Material shown:
____

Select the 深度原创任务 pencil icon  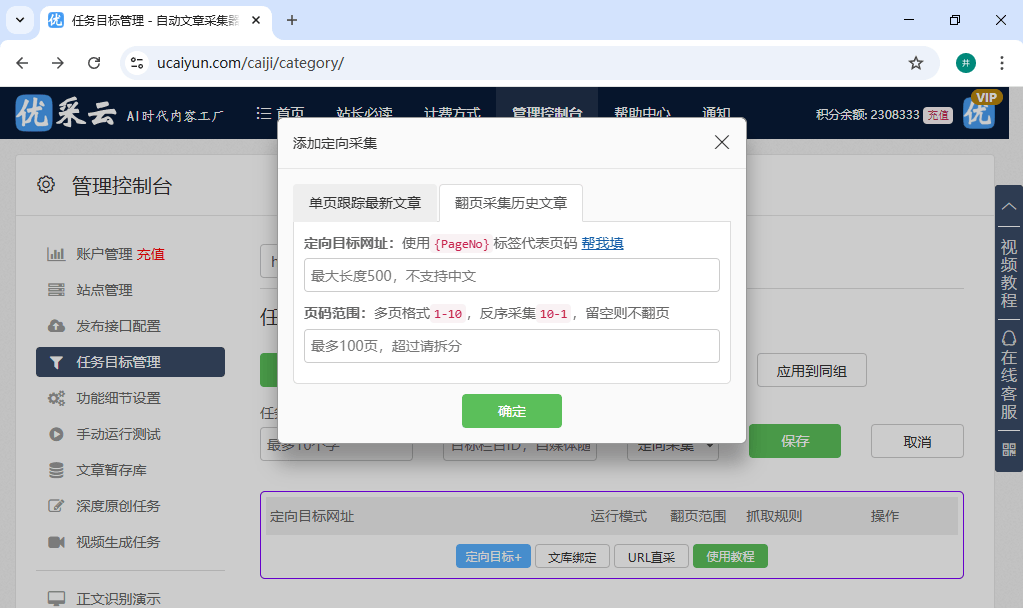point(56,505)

____

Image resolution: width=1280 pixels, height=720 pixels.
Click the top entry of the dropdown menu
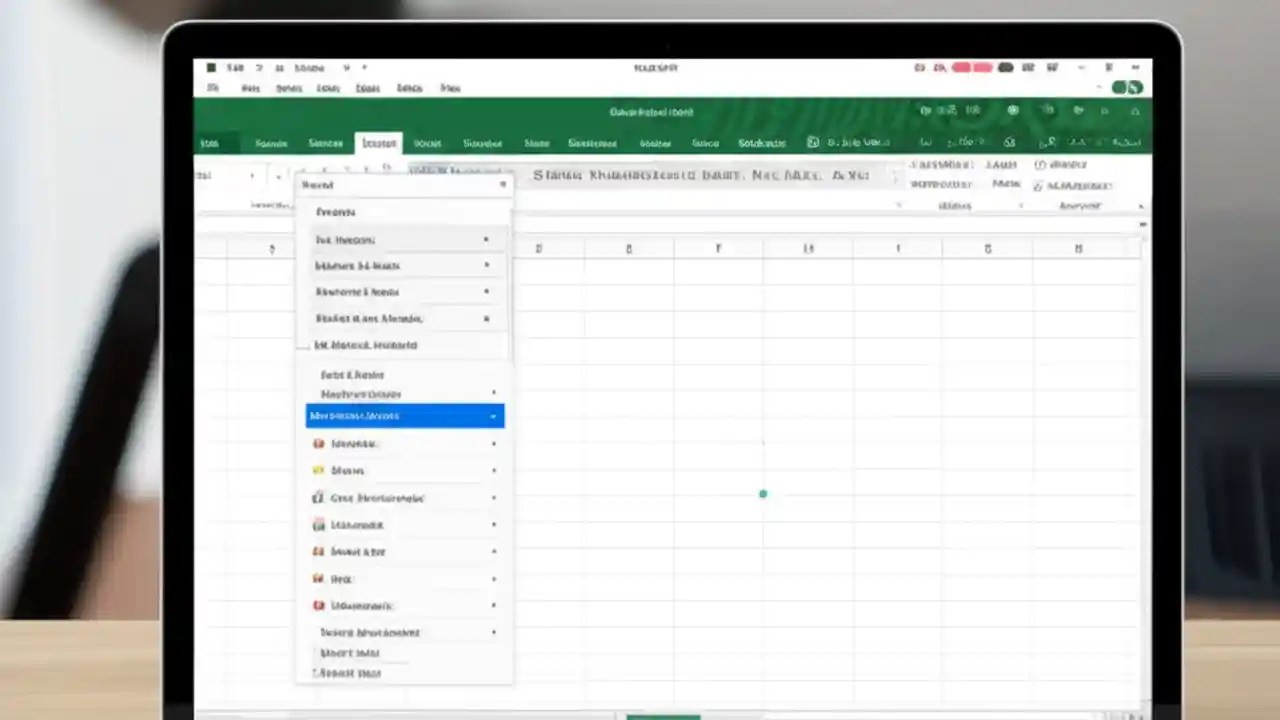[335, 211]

____

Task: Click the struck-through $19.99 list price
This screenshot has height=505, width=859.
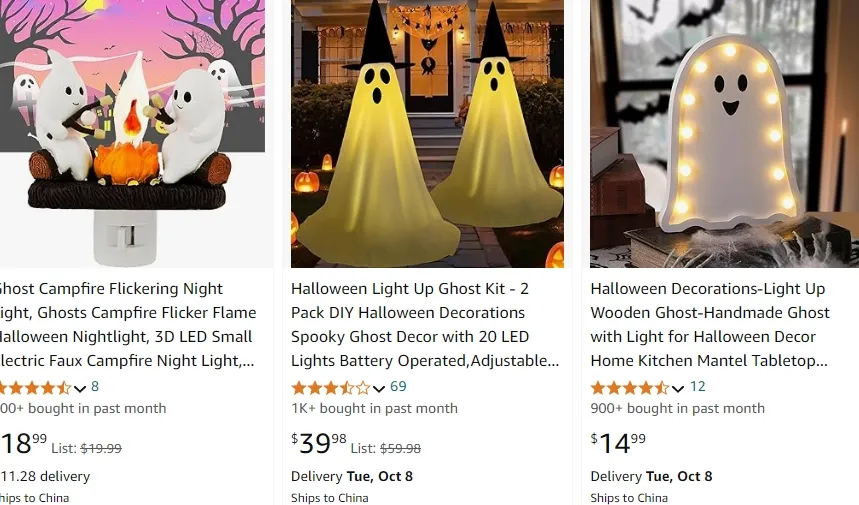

____

Exercise: Please copy out, word for word, the lines from the one containing "Task: Click the" through the one containing "This screenshot has height=505, width=859.".

Problem solution:
Task: Click the struck-through $19.99 list price
This screenshot has height=505, width=859.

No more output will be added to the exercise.